Character vector of outcome column names in the **asked order**. If a repeated task is used, its outcome must be the **last element**.

.choice_labels

Character vector (default c("A","B")) giving the two labels that appear at the end of the outcome strings (e.g., "Candidate A", "Candidate B").

.alphabet

Single character (default "K") indicating the Qualtrics prefix used for conjoint tables.

.idvar

Character (default "ResponseId") indicating the respondent id column.

.repeated

Logical (default TRUE) indicating whether a repeated task is present.

.flipped

Logical (default TRUE) indicating whether the repeated task flips profiles (1 <-> 2) before agreement is computed.

.covariates

Optional character vector of respondent-level covariate column names to carry through.

.fill

Logical (default FALSE). If TRUE, fills agree within respondent across tasks as described under "Filling agreement".

Value

A projoint_data object with elements $labels and $data; see Details.

Details

**Scope and assumptions** * One set of conjoint tasks with exactly two profiles per task (profiles 1 and 2). * For multi-set designs, call reshape_projoint() once per set and bind the results.

**Expected input (Qualtrics K-codes)** * Wide columns named K-<task>-<attribute> (attribute names) and K-<task>-<profile>-<attribute> (level names), where <task> is in 1..n and <profile> is 1 or 2. * Rows with missing K-1-1 are dropped as empty tables (server hiccup safeguard).

**Outcome columns (.outcomes)** * List all choice variables in the **order they were asked**. If you include a repeated task, its outcome column must be the **last element**. * For base tasks (all but the last element), the function extracts the base task id by reading the **digits** in each outcome name (e.g., "choice4", "Q4", "task04" -> task 4). * The set of base task ids extracted from .outcomes must **exactly match** the set of task ids present in the K-codes; otherwise an error is thrown. * The **repeated base task** is inferred as the **digits in the first base outcome** (i.e., the first element of .outcomes, excluding the final repeated outcome). * The repeated outcome’s own name does **not** need to contain digits; only its **position** (last) matters.

**Choice parsing** * The selected profile is parsed from the **last character** of each outcome string and matched to .choice_labels. Ensure outcomes end with these labels (e.g., "Candidate A"/"Candidate B"). If outcomes are numeric or differently formatted, pre-process or adjust .choice_labels accordingly.

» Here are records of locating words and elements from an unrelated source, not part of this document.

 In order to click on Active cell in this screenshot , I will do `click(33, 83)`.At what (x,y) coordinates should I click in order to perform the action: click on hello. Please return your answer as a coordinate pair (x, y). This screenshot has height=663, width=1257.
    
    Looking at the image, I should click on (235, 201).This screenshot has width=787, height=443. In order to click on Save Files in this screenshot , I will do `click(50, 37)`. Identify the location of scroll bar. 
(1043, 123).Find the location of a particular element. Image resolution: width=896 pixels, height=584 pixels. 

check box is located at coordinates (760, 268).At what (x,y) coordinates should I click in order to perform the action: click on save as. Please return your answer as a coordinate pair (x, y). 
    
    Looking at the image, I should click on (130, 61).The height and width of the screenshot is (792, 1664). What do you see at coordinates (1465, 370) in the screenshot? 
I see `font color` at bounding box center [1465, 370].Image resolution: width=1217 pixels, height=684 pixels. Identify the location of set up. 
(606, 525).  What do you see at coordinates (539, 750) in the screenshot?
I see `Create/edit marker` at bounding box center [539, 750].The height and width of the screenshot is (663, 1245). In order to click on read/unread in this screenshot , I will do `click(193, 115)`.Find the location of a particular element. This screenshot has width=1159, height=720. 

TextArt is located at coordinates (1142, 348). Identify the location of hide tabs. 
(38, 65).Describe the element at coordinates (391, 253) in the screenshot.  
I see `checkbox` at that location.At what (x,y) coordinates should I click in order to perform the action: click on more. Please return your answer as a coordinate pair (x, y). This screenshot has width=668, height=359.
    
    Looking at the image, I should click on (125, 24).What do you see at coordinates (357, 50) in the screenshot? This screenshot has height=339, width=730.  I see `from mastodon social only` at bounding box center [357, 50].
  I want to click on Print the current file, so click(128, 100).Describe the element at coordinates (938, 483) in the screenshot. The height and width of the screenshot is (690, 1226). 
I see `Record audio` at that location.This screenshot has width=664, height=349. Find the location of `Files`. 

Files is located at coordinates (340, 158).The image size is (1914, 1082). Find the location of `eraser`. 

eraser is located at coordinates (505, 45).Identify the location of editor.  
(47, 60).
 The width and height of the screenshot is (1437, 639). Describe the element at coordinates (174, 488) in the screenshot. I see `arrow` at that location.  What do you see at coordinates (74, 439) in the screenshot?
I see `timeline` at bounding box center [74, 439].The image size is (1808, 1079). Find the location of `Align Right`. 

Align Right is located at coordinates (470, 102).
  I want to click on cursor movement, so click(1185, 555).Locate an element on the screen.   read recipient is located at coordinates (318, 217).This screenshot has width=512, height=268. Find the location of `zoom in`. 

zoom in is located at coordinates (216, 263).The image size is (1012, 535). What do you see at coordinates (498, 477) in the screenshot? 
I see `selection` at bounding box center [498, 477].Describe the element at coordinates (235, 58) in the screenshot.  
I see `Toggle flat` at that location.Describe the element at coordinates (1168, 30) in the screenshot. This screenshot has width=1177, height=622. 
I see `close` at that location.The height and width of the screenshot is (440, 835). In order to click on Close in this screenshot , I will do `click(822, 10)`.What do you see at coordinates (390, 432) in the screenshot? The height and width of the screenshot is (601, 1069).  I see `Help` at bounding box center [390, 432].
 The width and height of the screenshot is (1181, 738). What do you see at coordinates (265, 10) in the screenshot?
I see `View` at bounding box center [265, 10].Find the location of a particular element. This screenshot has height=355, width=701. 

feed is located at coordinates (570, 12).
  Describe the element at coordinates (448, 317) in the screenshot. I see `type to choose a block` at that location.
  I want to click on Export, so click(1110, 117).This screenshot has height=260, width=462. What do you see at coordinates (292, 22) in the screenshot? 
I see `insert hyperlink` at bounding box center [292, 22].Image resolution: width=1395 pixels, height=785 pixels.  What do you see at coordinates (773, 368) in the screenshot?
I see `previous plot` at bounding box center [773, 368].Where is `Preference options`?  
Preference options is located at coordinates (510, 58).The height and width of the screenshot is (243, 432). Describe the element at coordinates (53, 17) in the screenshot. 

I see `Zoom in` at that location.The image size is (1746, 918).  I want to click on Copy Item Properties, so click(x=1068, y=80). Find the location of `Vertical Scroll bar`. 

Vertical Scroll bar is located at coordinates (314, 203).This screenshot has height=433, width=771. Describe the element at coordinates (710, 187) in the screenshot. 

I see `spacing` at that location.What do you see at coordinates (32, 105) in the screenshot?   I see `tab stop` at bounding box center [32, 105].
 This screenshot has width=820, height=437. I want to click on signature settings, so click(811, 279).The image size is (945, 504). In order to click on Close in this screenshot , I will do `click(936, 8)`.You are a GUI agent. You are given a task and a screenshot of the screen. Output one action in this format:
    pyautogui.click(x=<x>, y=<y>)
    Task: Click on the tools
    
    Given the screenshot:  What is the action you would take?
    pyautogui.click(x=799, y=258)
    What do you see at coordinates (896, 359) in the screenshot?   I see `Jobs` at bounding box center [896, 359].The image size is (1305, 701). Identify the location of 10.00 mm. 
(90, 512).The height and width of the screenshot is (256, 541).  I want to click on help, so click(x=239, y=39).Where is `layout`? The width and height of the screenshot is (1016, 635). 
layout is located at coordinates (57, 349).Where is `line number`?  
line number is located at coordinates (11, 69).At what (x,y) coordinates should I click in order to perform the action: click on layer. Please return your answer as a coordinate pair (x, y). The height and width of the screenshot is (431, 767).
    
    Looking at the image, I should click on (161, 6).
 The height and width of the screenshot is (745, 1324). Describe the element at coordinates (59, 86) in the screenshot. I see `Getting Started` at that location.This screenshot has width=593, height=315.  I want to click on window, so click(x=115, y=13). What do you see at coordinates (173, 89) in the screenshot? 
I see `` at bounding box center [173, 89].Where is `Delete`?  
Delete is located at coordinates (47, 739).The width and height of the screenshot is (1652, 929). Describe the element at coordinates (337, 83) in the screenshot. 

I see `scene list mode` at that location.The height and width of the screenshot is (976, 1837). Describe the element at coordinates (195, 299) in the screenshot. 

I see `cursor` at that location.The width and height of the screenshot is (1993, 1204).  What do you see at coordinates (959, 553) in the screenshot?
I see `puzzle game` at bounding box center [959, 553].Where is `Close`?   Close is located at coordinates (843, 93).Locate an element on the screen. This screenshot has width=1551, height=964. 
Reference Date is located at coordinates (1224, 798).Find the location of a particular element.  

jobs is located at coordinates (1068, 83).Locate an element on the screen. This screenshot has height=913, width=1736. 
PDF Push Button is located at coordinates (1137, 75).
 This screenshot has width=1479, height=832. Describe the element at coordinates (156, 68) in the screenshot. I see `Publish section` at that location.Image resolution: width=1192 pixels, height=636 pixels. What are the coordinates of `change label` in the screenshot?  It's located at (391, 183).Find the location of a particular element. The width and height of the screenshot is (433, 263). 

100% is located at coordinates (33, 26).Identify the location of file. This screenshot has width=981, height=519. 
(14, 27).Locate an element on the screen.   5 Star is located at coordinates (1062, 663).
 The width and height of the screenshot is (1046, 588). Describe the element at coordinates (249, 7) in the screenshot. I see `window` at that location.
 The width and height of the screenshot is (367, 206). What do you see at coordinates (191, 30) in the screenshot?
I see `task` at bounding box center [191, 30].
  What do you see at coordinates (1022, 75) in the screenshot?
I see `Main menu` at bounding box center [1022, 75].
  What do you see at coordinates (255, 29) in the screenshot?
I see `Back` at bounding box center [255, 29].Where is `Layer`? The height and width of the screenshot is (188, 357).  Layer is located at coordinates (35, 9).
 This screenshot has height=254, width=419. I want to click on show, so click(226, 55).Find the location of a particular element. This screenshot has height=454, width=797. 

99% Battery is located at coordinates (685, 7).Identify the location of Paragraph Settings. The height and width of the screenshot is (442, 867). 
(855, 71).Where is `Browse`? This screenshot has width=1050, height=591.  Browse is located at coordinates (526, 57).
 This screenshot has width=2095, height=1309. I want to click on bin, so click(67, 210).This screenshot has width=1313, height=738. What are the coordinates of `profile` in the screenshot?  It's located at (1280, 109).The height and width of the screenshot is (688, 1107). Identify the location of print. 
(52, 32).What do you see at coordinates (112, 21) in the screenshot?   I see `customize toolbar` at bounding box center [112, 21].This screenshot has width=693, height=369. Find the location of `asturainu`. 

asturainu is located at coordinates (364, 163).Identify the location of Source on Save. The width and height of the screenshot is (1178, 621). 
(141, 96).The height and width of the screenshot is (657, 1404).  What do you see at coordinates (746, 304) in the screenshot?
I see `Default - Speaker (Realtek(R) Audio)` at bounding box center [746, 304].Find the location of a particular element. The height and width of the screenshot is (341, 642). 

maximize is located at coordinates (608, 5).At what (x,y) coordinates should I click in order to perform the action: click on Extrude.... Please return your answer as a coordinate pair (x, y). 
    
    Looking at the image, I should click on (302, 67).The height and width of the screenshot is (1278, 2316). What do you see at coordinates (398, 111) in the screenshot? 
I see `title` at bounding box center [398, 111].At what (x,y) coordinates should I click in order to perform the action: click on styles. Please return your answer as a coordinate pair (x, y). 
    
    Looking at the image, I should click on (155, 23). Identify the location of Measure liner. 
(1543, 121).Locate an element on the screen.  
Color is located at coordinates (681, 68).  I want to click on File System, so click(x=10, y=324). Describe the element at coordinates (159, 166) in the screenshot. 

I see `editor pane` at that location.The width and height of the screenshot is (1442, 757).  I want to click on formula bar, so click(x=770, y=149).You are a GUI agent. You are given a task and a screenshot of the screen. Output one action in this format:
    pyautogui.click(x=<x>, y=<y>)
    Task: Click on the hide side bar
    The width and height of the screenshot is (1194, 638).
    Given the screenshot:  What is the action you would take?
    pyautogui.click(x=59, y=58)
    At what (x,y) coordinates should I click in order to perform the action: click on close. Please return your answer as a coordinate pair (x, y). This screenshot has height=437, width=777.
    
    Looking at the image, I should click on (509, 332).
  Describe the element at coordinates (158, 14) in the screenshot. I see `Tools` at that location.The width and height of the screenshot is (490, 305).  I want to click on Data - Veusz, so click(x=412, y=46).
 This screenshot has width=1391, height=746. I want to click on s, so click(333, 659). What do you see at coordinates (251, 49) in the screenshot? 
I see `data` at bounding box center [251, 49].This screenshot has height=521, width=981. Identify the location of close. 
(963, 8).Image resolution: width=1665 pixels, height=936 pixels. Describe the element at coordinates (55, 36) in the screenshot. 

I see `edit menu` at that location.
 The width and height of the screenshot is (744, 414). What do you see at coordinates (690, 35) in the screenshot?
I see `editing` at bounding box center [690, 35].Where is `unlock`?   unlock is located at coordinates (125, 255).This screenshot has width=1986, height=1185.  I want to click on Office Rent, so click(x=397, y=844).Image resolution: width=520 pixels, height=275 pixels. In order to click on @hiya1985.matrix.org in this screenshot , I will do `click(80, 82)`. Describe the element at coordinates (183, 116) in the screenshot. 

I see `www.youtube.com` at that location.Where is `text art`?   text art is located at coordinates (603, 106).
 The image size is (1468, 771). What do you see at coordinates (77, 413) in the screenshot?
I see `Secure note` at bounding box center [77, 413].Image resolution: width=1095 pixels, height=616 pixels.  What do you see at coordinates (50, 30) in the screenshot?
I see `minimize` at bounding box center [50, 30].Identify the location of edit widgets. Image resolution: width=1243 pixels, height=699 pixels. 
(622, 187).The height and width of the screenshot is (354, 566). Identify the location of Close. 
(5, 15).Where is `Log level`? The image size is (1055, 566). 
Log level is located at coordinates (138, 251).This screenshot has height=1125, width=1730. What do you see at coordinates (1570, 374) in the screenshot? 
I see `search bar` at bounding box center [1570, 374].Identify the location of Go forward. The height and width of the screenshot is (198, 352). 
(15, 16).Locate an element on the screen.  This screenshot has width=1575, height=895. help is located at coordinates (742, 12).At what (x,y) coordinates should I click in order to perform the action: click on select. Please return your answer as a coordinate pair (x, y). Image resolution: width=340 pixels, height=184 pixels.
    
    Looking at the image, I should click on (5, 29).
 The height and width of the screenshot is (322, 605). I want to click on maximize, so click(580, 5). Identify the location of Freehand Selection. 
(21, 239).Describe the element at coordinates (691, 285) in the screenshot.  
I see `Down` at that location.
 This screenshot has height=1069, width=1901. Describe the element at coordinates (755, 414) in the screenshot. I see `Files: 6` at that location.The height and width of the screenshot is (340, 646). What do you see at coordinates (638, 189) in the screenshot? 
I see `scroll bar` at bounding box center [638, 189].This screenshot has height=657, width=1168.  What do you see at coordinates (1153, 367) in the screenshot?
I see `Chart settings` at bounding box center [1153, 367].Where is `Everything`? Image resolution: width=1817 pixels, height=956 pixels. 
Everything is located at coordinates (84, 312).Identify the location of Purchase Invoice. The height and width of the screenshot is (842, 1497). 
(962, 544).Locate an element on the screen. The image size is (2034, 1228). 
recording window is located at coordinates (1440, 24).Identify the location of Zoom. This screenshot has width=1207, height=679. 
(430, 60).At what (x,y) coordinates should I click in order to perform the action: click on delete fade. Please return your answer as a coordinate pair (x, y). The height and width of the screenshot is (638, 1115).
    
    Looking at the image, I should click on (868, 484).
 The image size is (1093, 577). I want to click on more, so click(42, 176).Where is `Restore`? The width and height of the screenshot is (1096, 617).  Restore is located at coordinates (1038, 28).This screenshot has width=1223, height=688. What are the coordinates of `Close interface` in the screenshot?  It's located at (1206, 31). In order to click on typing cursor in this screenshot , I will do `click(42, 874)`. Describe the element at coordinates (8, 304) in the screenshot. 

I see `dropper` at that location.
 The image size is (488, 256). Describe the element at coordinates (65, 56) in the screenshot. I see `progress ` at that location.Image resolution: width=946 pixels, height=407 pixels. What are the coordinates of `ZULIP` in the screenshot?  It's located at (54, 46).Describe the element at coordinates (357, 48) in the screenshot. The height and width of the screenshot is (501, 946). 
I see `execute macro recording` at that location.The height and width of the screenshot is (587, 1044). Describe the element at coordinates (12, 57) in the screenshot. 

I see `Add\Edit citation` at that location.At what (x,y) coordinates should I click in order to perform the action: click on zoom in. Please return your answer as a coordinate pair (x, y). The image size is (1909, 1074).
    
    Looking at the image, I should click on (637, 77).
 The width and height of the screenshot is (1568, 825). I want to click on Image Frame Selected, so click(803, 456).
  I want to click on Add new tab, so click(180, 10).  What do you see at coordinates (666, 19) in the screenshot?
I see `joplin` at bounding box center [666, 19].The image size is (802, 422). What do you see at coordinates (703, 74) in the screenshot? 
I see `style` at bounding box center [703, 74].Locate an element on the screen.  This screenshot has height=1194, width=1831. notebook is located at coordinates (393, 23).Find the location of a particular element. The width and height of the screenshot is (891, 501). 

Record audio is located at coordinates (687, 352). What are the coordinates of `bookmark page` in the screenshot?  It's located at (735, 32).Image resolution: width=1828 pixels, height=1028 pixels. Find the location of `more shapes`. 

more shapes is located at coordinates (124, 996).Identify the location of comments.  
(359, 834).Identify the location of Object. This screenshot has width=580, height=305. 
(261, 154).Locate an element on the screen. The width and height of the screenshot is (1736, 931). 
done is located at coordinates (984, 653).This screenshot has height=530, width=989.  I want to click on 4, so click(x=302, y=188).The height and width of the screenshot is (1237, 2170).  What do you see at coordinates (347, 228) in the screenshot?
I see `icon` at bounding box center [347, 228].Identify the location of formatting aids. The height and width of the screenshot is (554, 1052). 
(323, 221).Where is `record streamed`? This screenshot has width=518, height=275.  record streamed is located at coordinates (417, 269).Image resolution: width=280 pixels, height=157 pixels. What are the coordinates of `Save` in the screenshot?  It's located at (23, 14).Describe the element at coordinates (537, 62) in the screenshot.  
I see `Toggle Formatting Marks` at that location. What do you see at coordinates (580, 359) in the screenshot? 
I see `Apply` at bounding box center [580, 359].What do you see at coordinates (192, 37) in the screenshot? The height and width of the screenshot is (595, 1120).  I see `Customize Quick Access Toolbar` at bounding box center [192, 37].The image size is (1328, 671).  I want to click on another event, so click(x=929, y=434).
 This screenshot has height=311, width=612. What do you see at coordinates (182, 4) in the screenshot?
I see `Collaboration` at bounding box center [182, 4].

**Output** * Returns a projoint_data object with:

  • $labels: a data frame mapping human-readable attribute/level to stable ids attribute_id = "att1","att2",... and level_id = "attX:levelY".

  • $data: a tibble with one row per idtaskprofile, attribute columns (named by att*) storing level_id, selected (1 if that profile was chosen within the task, 0 otherwise), agree (1/0/NA for repeated-task agreement after flip logic), and any columns specified in .covariates. id is coerced to character; attribute columns are factors.

**Filling agreement** * If .fill = TRUE, agree is forward/backward filled **within respondent** in task order, propagating the observed repeated-task agreement to all tasks for that respondent. This relies on the assumption that IRR is respondent-specific and independent of table content.

**Recommendation** * Leave .fill = FALSE by default. Consider .fill = TRUE only when sample size or subgroup sparsity makes the single repeated-task observation per respondent inadequate, and you are willing to assume that intra-respondent reliability (IRR) is respondent-specific and independent of the conjoint table contents. When using .fill = TRUE, always compute standard errors clustered at the respondent level, and report a sensitivity check comparing results with .fill = FALSE.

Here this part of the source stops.